When Electronic Arts opened a development facility in Canada, the interactive entertainment software provider installed a state-of-the-art network and cabling infrastructure. The challange was to implement a system that would meet both present technology requirements and future bandwidth needs.
September 1, 2000
When Electronic Arts was created in 1982, the interactive entertainment software market was not much more than a concept. In fact, many industry observers predicted that if the market took off, it would never actually swim into the mainstream.
But with an eye towards the future, Electronic Arts saw an opportunity, stepped up to the challenge, and set up shop. Almost two decades later, the market has grown into a dynamic — and highly competitive — $15 billion industry, and Electronic Arts has become a force to be reckoned with. The company has grown into the world’s largest interactive entertainment software publisher with revenues exceeding US$1.2 billion.
The company, headquartered in Redwood City, CA, develops, publishes and distributes entertainment software for PCs and video game systems, such as Nintendo64 and PlayStation. It markets over 110 titles, boasts a vast worldwide distribution network in over 75 countries, and has offices and subsidiaries around the world — including 13 international product development centres.
Last year, the company opened the doors to one of these key development studios in Canada in a state-of-the-art, five-story campus style complex located in Burnaby, British Columbia. The new Electronic Arts Canada, which opened shop on January 4, 1999, was specifically designed to facilitate and promote a high level of design productivity while simultaneously maintaining a casual, creative working environment for its staff.

_Data:_
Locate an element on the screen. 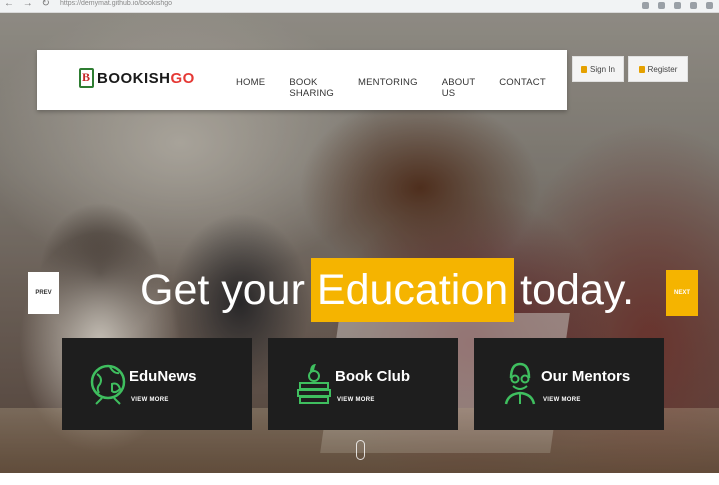 The image size is (719, 485). feature-card-our-mentors: Our Mentors VIEW MORE is located at coordinates (569, 384).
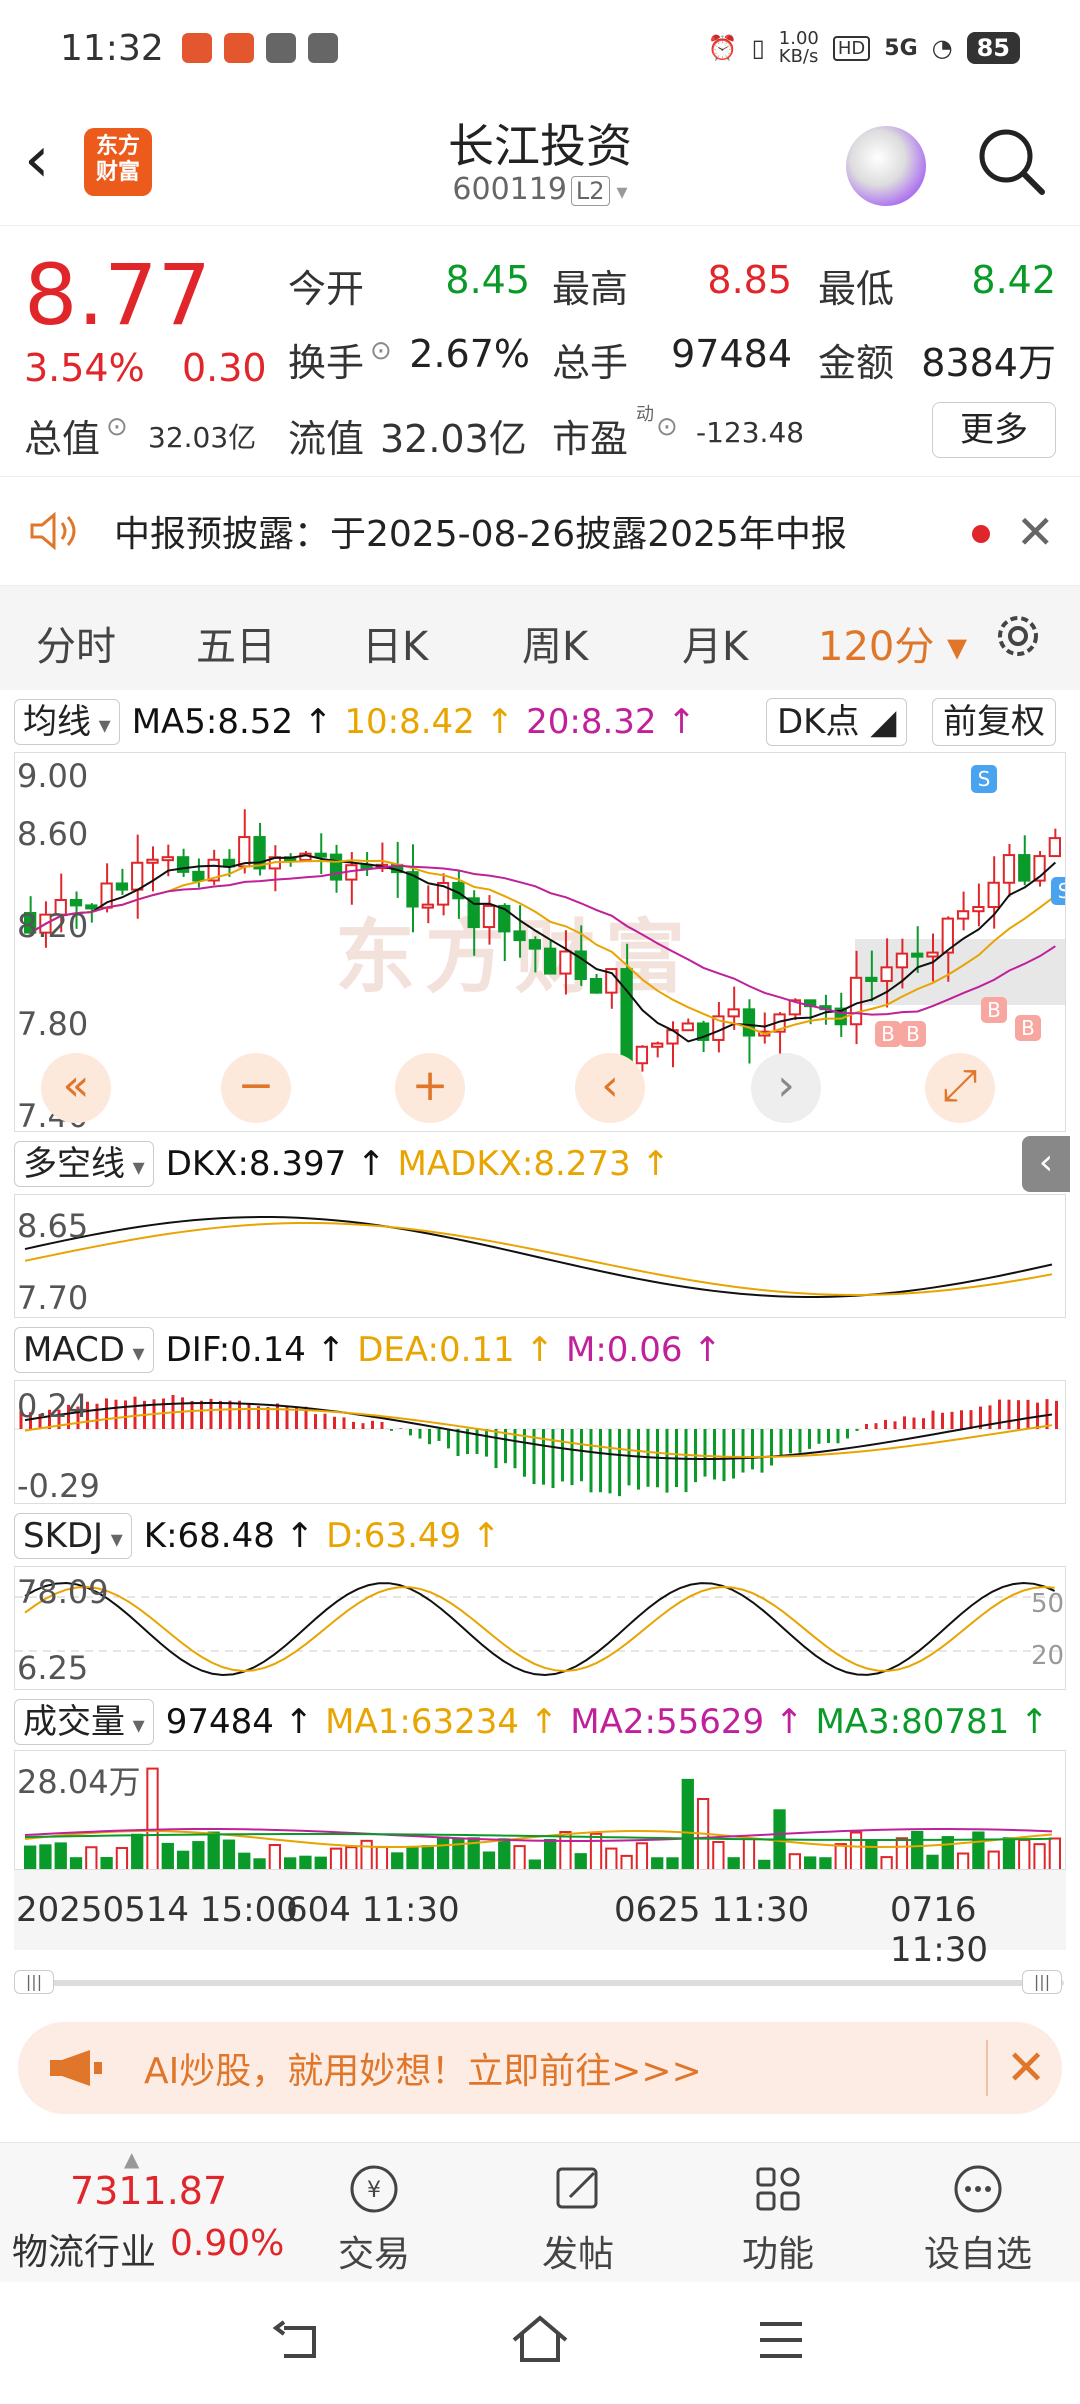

_Instruction A:_ Summarize the Electronic Arts article above in two sentences.
_Instruction B:_
Using the Electronic Arts article, answer each question below in a few words:
(i) In what city is Electronic Arts headquartered?
(ii) In how many countries does its worldwide distribution network reach?
(iii) On what date did Electronic Arts Canada open?
_Instruction C:_ Resume the Electronic Arts article from the point where it stops.

_Result A:_ Electronic Arts, founded in 1982 when interactive entertainment software was barely a concept, has grown into the world's largest interactive entertainment software publisher, with revenues exceeding US$1.2 billion. It opened Electronic Arts Canada on January 4, 1999, in a five-story campus style complex in Burnaby, British Columbia, and installed a state-of-the-art network and cabling infrastructure meant to meet both present technology requirements and future bandwidth needs.

_Result B:_
(i) Redwood City, CA
(ii) Over 75 countries
(iii) January 4, 1999

_Result C:_
Five hundred employees are currently housed in the new 207,000-square-foot facility, which boasts a motion capture studio, professional quality sound studios and an information resource center. In keeping with the desire to provide an atmosphere that fosters teamwork and high employee morale, a health and fitness centre, a 65-seat theater with a 16- by 9-foot viewing screen and a company store were also included.
UNIQUE NETWORKING REQUIREMENTS
One of the main challenges in the development of the Electronic Arts Canada building was creating advanced network communications. The company’s management group was faced with the difficult challenge of providing a powerful, high-performance network to accommodate ever-growing needs. Needless to say, in an innovation-driven technology market where bigger/better/faster is key to gaming success, this studio had very special networking requirements.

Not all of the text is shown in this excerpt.